В комнате так темно, что я не вижу ее лица, но все равно понимаю, в чем дело. Свершилось. Один из них здесь. Появился нежданно-негаданно, как снег на голову. Один из членов Клуба.
Один из них здесь. Из всех ночей ему надо было выбрать именно эту, когда нам нельзя мешать. Ну, не молодец ли я! Всегда доверяй своим предчувствиям, говорю я себе, похлопывая колено. Разве я не говорил Белладонне, что, может быть, каким-то мистическим образом Джун принесет нам удачу?
Я подхожу к Маттео и Белладонне.
— Прогоните ее, — шепчет Белладонна. — Мне нужен Джек.
Я вижу даже сквозь вуаль, что ее лицо покрывается смертельной бледностью, но темные глаза сверкают таким убийственным напряжением, что кажется — тронь ее, и посыплются искры. Джун мгновенно поблекла и канула в небытие.
Крохотный разум может вынести только крохотное наказание.
Глупая телка получила хорошую встряску, ее чудесный вечер испорчен непоправимо.

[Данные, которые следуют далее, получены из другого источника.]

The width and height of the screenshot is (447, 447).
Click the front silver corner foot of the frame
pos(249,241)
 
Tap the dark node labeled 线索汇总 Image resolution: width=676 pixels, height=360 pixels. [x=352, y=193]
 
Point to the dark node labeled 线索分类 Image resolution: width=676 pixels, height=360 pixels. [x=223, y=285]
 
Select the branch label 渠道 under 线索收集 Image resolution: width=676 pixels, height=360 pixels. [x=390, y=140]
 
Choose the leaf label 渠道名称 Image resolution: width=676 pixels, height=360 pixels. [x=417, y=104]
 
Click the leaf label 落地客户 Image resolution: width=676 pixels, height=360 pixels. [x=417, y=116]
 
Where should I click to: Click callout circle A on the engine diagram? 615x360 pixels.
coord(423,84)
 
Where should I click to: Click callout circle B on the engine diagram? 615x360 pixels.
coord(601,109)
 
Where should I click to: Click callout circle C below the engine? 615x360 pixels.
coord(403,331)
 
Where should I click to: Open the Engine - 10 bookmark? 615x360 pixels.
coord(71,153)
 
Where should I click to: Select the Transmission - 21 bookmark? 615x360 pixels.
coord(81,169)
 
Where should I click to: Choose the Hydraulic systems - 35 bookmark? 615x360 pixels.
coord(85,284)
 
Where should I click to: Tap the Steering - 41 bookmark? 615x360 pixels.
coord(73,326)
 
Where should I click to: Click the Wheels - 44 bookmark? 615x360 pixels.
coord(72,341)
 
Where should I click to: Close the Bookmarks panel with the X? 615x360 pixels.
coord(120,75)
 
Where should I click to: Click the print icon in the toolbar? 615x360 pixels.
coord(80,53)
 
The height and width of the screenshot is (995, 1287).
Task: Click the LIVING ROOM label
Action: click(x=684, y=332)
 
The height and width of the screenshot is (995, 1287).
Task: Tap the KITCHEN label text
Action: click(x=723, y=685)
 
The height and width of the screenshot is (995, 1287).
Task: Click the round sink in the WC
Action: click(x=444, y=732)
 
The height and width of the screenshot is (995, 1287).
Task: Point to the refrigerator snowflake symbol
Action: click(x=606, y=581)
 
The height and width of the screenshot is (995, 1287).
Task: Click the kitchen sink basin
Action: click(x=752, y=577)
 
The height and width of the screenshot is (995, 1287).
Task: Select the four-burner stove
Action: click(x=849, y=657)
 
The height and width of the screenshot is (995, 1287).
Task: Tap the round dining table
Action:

Теперь ей уже не похвастаться перед такими же глупыми подругами своим знакомством с божественной Белладонной.
Но разговор с Джун и Джорджем, с дорогими папочкой и мамочкой еще не закончен. Скоро, очень скоро их фирма пойдет с молотка, деньги кончатся, репутация погибнет. Живите, дорогое семейство Никерсонов, вы достойны самого лучшего.